The refuge encompasses the largest remaining continuous patch of pickleweed-dominated tidal marsh in the northern San Francisco Bay.

Historically, the wetlands surrounding San Pablo Bay were one of the largest tidal marsh complexes on the Pacific Coast of North America. However, the area has been significantly impacted by human activities such as hydraulic mining, salt production, diking, draining, filling, agriculture, and development. All told, about 85% of San Pablo Bay's tidal marshes have been altered. In fact, damaged portions these marsh areas and along the Petaluma River were considered as sites for artificial marsh creation using dredged materials. This effort was part of a US Army Corps of Engineers, Waterways Experiment Station study conducted by a Consultant from CZRC, Wilmington, NC, Dr. John C. Nemeth in the mid-1970s.

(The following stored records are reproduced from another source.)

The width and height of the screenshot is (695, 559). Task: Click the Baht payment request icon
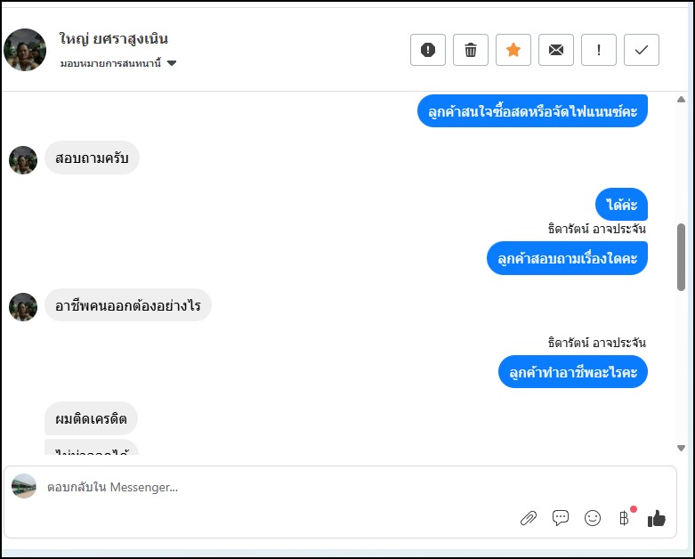click(x=624, y=518)
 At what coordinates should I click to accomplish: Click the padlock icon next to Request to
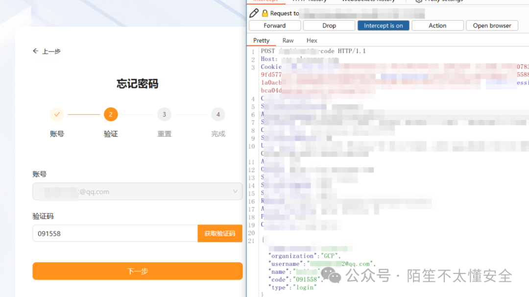pos(265,13)
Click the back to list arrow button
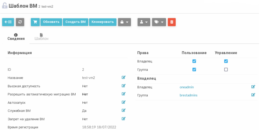Image resolution: width=260 pixels, height=131 pixels. coord(8,22)
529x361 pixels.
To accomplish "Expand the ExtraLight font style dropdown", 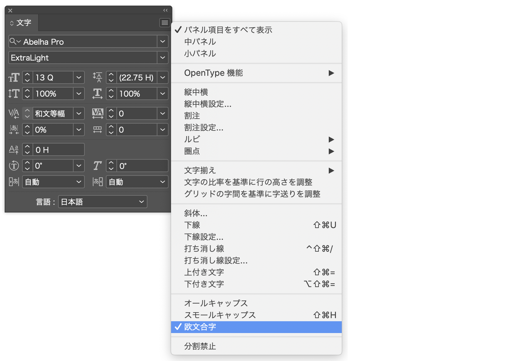I will [x=163, y=58].
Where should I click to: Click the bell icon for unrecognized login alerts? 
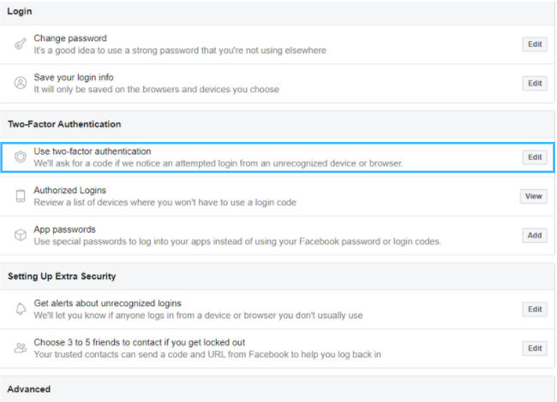click(x=21, y=309)
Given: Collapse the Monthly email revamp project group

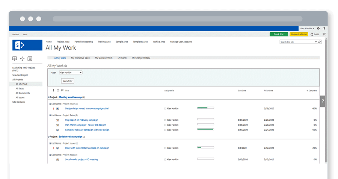Looking at the screenshot, I should (x=48, y=97).
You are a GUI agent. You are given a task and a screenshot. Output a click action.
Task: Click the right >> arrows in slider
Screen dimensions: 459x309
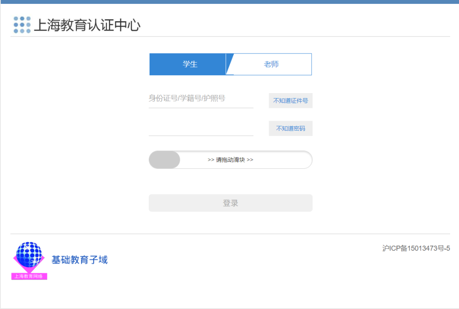coord(250,160)
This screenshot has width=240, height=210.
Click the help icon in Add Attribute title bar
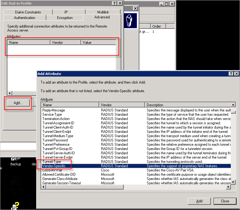[x=231, y=74]
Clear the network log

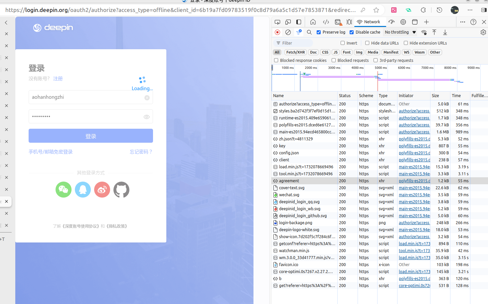click(x=288, y=32)
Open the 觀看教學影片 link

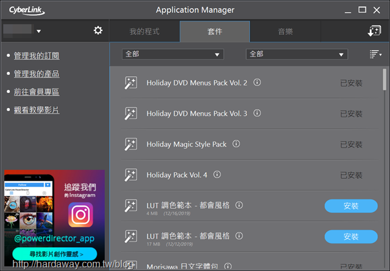(x=37, y=110)
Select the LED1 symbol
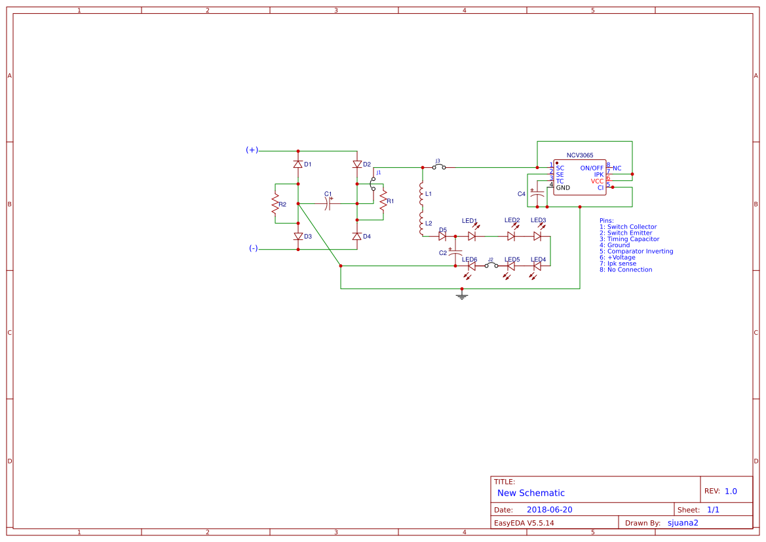This screenshot has width=766, height=542. pos(471,236)
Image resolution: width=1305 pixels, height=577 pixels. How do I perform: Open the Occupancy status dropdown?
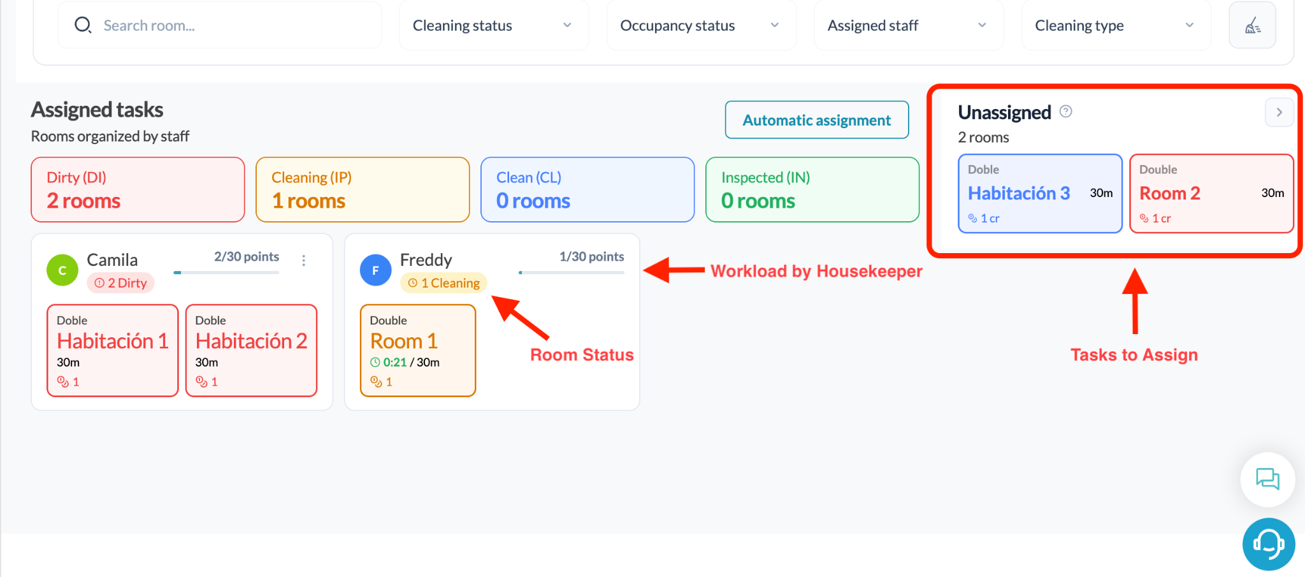pyautogui.click(x=701, y=26)
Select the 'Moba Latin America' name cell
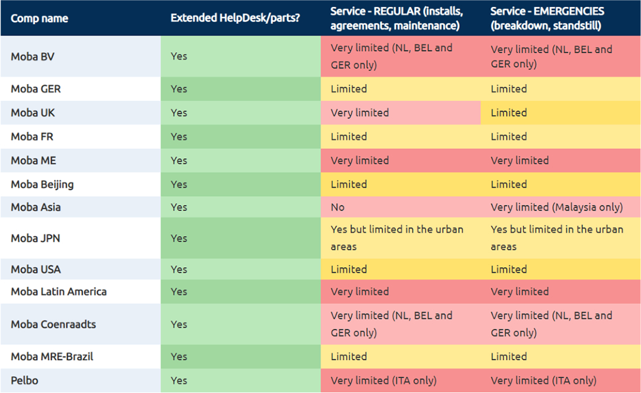641x393 pixels. pos(58,291)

The Refuge includes a variety of habitats including open water, mud flat, tidal marsh, estuary, and seasonal and managed wetlands.

The refuge hosts millions of migratory shorebirds and waterfowl, including the largest wintering population of Canvasbacks on the west coast. The Refuge also provides year-round habitat for sensitive species including the endangered Ridgway's Rail and salt marsh harvest mouse. Public access to the refuge is provided by the Tolay Creek Tubbs Island Trail.